** Given passage follows **

J: Well, you know... 'cause, you know, these things aren't exact and you're probably going to cut above or below and you're not going to get in there. Then you don't get any of the filling. The other thing is, if there's a topping on the cake... then whoever get the bottom half of the cake really gets the shitty end of the stick on that deal.

E: Yes. All these are—

J: Look, I'm just trying to point—Science, Ev. I'm just trying to point the facts out here for you. It's a flaw and I'm concerned about this.

E: No, no, these are great assumptions that everybody is making about this cake. I mean I did offer up—

J: What if it's a bundt cake? The bundt cake has that big bubble top to it, you know? And the frosting is—I just don't agree with this whole thing. We're going to have to experiment more with this.

S: See, I like the solution where you cut it into four and then you stack them on top of each other and cut right down through them.

E: There you go. Another solution.

R: That's an unnecessary step.

E: Oh, gosh. Unnecessary steps? Read some of the suggestions on the message boards on how people came up with it.

R: I will not.

E: Quantum equation calculations. It was one winner for this week's drawing. Morius13 [sic] from the message boards. You are this week's winner, so congratulations.

S: So what do you got for this week?

E: All right. Another puzzle this week. Lot of people felt last week's was kind of on the easy side; I'll grant them that. How about this week; we'll challenge you. This one comes courtesy of Martin Gardner. But you won't find it online, folks. If you have any of his old books, though, you might have an advantage. So.

A bank teller made a mistake today. The teller switched the dollars and cents when they cashed a check for Mrs. Jones, giving her dollars instead of cents and cents instead of dollars. After buying a newspaper for 5 cents, Mrs. Jones realized that she had remaining exactly twice as much as the original check. So based on that information, can you figure out how much was the amount of the original check?

S: Sounds like math.

** End of Given passage **
** Provided material follows **

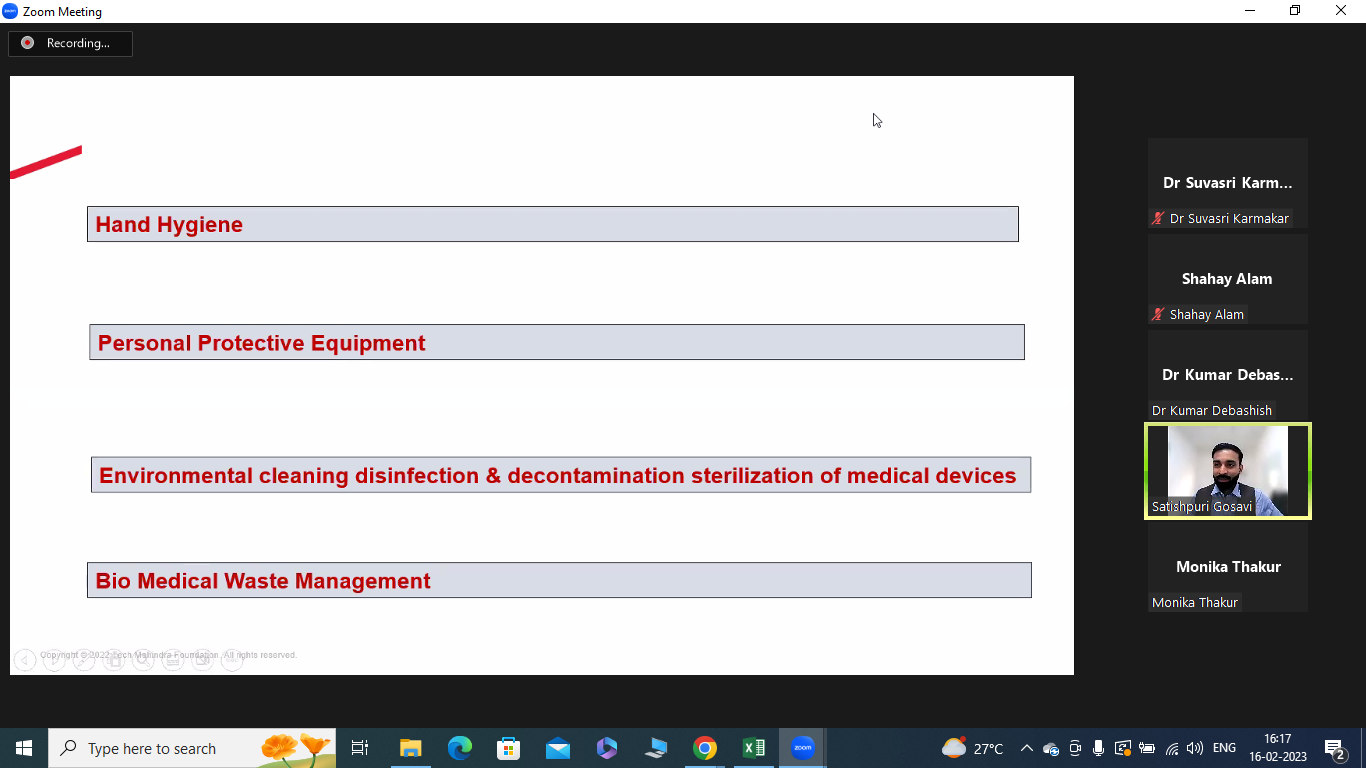Screen dimensions: 1366x768
Task: Click the previous slide arrow icon
Action: click(x=25, y=659)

** End of Provided material **

# [Directions]
1. Repeat the part of the transcript between "S: So what do" and "the original check?", inclusive.
2. Answer these questions using the transcript:
(a) What kind of cake is described as having a big bubble top?
(b) Who does this week's puzzle come courtesy of?
(c) How much did Mrs. Jones pay for the newspaper?
You can skip the lines after the transcript, since nothing here needs them.

# [Activity answers]
1.
S: So what do you got for this week?

E: All right. Another puzzle this week. Lot of people felt last week's was kind of on the easy side; I'll grant them that. How about this week; we'll challenge you. This one comes courtesy of Martin Gardner. But you won't find it online, folks. If you have any of his old books, though, you might have an advantage. So.

A bank teller made a mistake today. The teller switched the dollars and cents when they cashed a check for Mrs. Jones, giving her dollars instead of cents and cents instead of dollars. After buying a newspaper for 5 cents, Mrs. Jones realized that she had remaining exactly twice as much as the original check. So based on that information, can you figure out how much was the amount of the original check?

2.
(a) A bundt cake
(b) Martin Gardner
(c) 5 cents